== 本文セグメント ==
○ ○ ○ ○ ○

新刊を買うような金はない。大型古書店をめぐり、アマゾンのマーケットプレイスで中古本を検索するのが、日課になりつつある。
夏のこの時期は喉が渇く。街で自販機の前を通ったり、コンビニによったりすれば、どうしても清涼飲料水に手がいってしまう。しかし、最近はそういった喉を潤す消費活動を、ことのほか避けるようになった。なぜなら、100円玉さえあれば古本が買えるのである。ここでジュースを我慢して、代わりに水を飲めば、または家に帰って買いだめしてあるパックのジュースを飲めば、もしかしたら自分の人生を大きく変えるような一冊に出会えるチャンスがより多く増えるのだという気持ちが僕を抑制する。あるいは僕は、喉の渇きよりも、心の渇きを強く感じているのかもしれなかった。
そんな折、僕は100円でこの本に出会った。いつも古本屋に入るとまずチェックするのが沢木耕太郎の棚だ。次に、スポーツの教則本関連のならぶ書棚へいき、その次に、その日思いつく限りの読んでみたい作品や作家の棚を探したり、漫画コーナーに足を運んだりする。
いつものように中古本屋で、日本人作家の文庫本コーナーをあさっているとスポーツと書かれたインデックスがはさんである小さなコーナーがあり、金子達仁や二宮清純、村上龍と中田の対談本などがあった。その中の一冊に『リターン・マッチ』があった。
帯には
人生に負けつづけたこの子たちに一つでも勝たせたい -定時制高校にボクシング部が生まれた- 大宅壮一ノンフィクション賞受賞
とあった。手にとってその帯の言葉を見た瞬間、これは自分の読むべき本だと確信した。そして、その思いは間違いではなかった。一瞬にしてこの本の主人公に惹き込まれていった。
定時制高校の教壇に立って二十数年、子供たちの変化に脇浜義明は戸惑っていた。「成績は悪いが、ケンカは強い」が、いつ「成績も悪く、ケンカも弱い」になってしまったのか。脇浜は子供たちにひとつでも「勝つ」ことを知ってもらおうとボクシング部を創設する。それは彼自身の敗者復活戦でもあった。
amazon「BOOK」データベースより
簡単に言えば、これはスクールウォーズのボクシング版である。不良たちがいかに更生されてゆくか、弱小チームがいかに強くなっていくかというプロセスを描いた点においてだけ言えば、そういってしまってもかまわないと思う。不良高校生や、人生に目標や夢を見いだせない“負け組”の生徒に、ボクシングという競技を通して、人生を、そして生きるとは戦うことであるという心構えを男は傷つき、傷つけられ合いながらも生徒と格闘し伝え続けるのである。

○ ○ ○ ○ ○

== 指示と条件 ==
上記の書評から「定時制高校の教壇に立って二十」と「と格闘し伝え続けるのである。」の間を、両端の語句を含めて一字一句違えずに書き写せ。

== データブロック ==
○ ○ ○ ○ ○

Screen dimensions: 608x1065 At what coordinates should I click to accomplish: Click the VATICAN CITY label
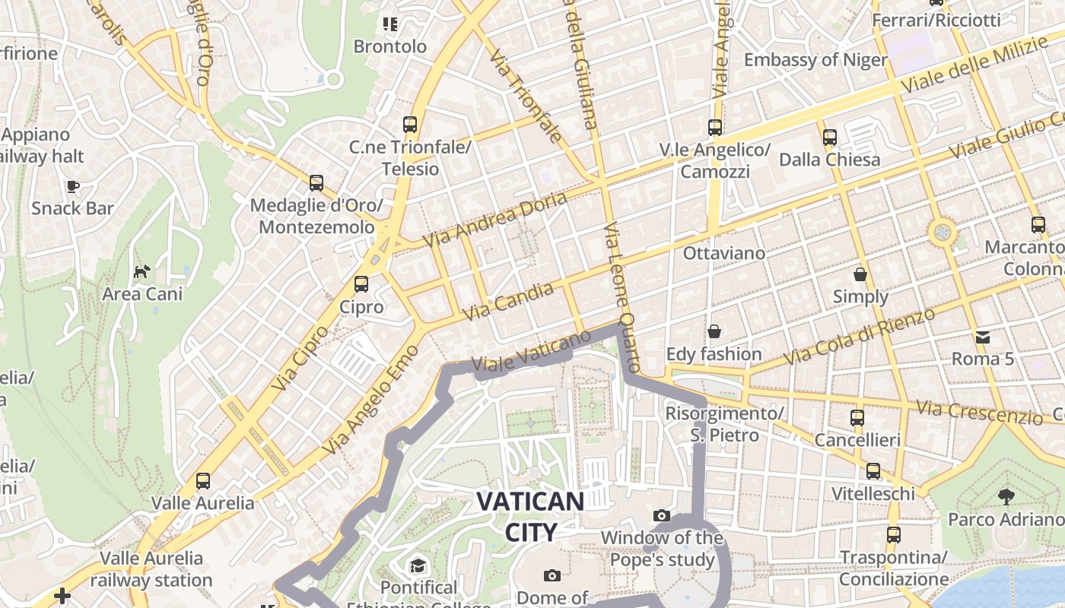click(530, 516)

○ ○ ○ ○ ○

== 演習の解答 ==
定時制高校の教壇に立って二十数年、子供たちの変化に脇浜義明は戸惑っていた。「成績は悪いが、ケンカは強い」が、いつ「成績も悪く、ケンカも弱い」になってしまったのか。脇浜は子供たちにひとつでも「勝つ」ことを知ってもらおうとボクシング部を創設する。それは彼自身の敗者復活戦でもあった。
amazon「BOOK」データベースより
簡単に言えば、これはスクールウォーズのボクシング版である。不良たちがいかに更生されてゆくか、弱小チームがいかに強くなっていくかというプロセスを描いた点においてだけ言えば、そういってしまってもかまわないと思う。不良高校生や、人生に目標や夢を見いだせない“負け組”の生徒に、ボクシングという競技を通して、人生を、そして生きるとは戦うことであるという心構えを男は傷つき、傷つけられ合いながらも生徒と格闘し伝え続けるのである。